Долго ли происходила та чудная беседа, или нет, но профессор изъял из неё то, что Камень – это самое открытое для путешествий место, где будут рады любому путнику, если его сердце будет столь же радушно принимать все предписанные там человеческие законы и правила. Да, на Камне возможно и живут люди, скрывавшиеся от государственных преследований, совершившие или не совершившие некогда какие-нибудь преступления, но те люди, получая что-то вроде новой жизни, начинали её же прямо-таки с нуля и хотели быть по-настоящему полезными себе и окружающим, выстраивая только тёплые и братские отношения между новыми живыми деревнями.
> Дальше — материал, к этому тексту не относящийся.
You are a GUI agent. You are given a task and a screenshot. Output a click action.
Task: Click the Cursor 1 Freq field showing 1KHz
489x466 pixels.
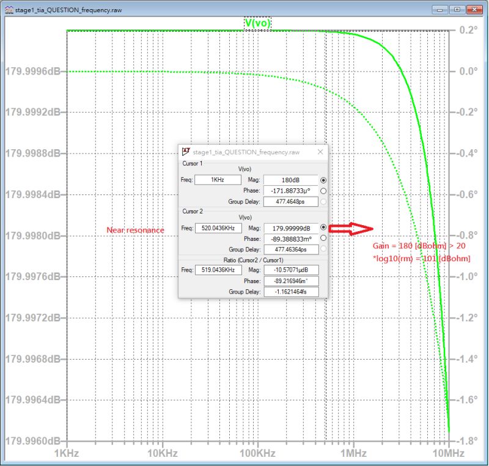coord(218,179)
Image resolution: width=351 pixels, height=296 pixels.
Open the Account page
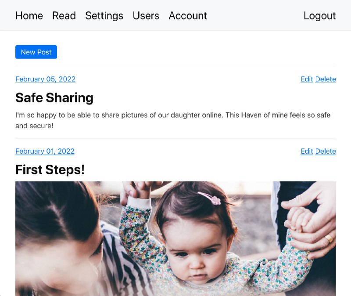pos(188,16)
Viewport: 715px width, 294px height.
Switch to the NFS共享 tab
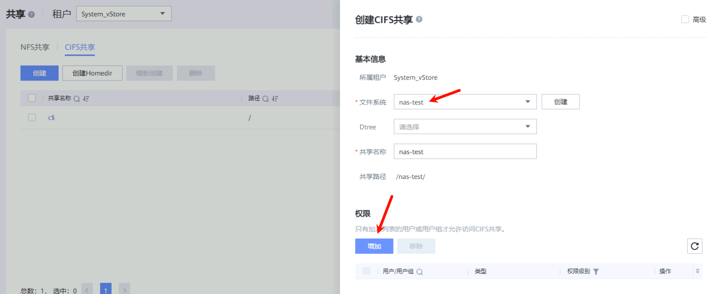pos(35,47)
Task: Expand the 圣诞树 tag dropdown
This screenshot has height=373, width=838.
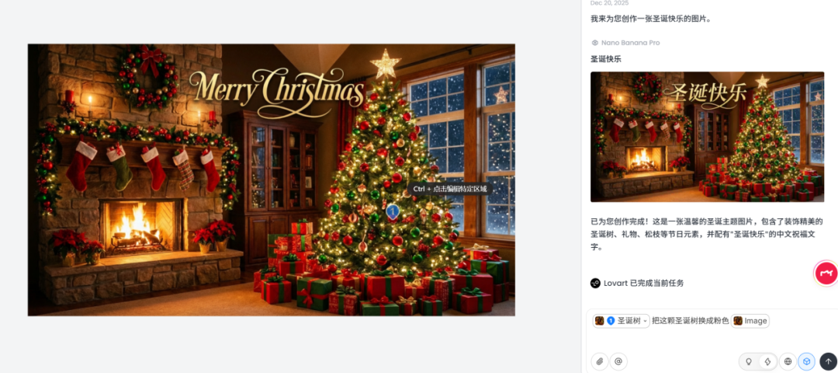Action: tap(645, 321)
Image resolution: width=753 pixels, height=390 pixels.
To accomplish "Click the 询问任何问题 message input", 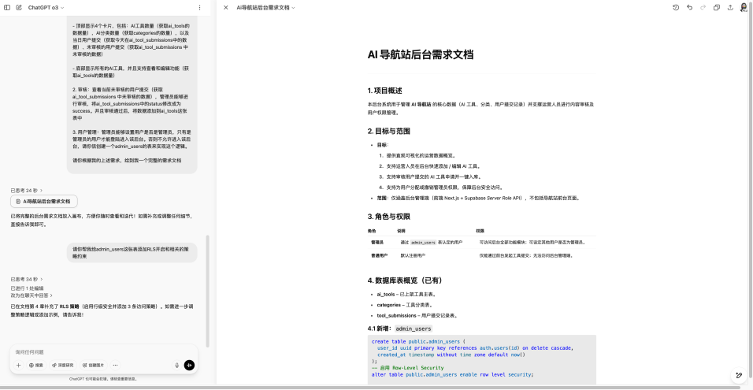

Может быть, то самое и запало в душу немало прожившего профессора, чтобы посетить наконец-таки заветное место для отдыха собственной души, где вполне возможно ощутить недостающий ему прилив сил от тех людей, что давно потеряли крепкую связь с остальным «высокопочтеннейшим» миром.
В минуты разновесных дум, когда Сапожковский оставался наедине со своими мыслями в собственной усадьбе, которую давно не посещали ни родственники, ни старые друзья, ни уважаемые коллеги, он останавливался у высокого окна и рассматривал широкую даль, где были яркие россыпи недосягаемых звёзд, весело подмигивающих своими острыми лучиками, дабы уловить хоть какую-нибудь самодостаточность зародившихся в собственной же голове идей, чтобы однажды попросту взять да бросить всё и, наконец, выехать прочь, туда, на дивный Камень, где забудутся тесные и душные семинарии и бесконечная круговерть научных заседаний, в которых приходится производить одни и те же споры, повторяя одинаковые доводы, в пользу собственной правоты против грузной массы тех, в ком совершенно не видно никакой вовлеченности в саму суть любого выставленного на суд вопроса. Местом, где не будет всюду сующих нос современных обывателей, даже не пытающихся хоть на унцию уловить глубину мысли твёрдости доказательной базы теории истинных практиков, он представлял всегда именно тот самый легендарный Камень, о котором с каждым новым днём находилось всё больше и больше информации, случайно всплывающей тут и там, где-нибудь за встречей с видным деятелем, или в тексе, проскальзывающих колонок утренних газет. Всё это играло с профессором некую шутку, которая формировала пласт, тяготивших и подрываемых сомнений: «А нужно ли это всё по итогу?»
И каждый раз Борис Борисович умудрялся находить самое, что ни есть, трезвое объяснение всем своим внутренним помыслам, ловко отодвигая назначение даты отбытия некой его несуществующей экспедиции, которой предстоял долгий и трудный путь на Алтай. Маршрут при этом прорабатывался тщательно. Каждый шаг должен быть зафиксирован заранее, дабы исключать любое недоразумение, в результате чего действительность сама собой отдаляла то начинание грандиозного путешествия, образуя искусственную преграду, для преодоления которой невозможно было найти должного средства. И так Сапожковский прощупывал хрупкую почву и измерял каждую пядь собственного же проекта, продолжая закапывать его глубже и глубже в бесконечный анализ мыслительных импульсов старого консерватора, которому страшно было и подумать о провале самой замечательной на свете миссии. День за днём он то забывал, то опять вспоминал о таинственном месте, где-то в отдалении Каменного общества, совершенно не тронутом никакой государственной властью, подчиняясь лишь только собственным же правилам круга и природным законам.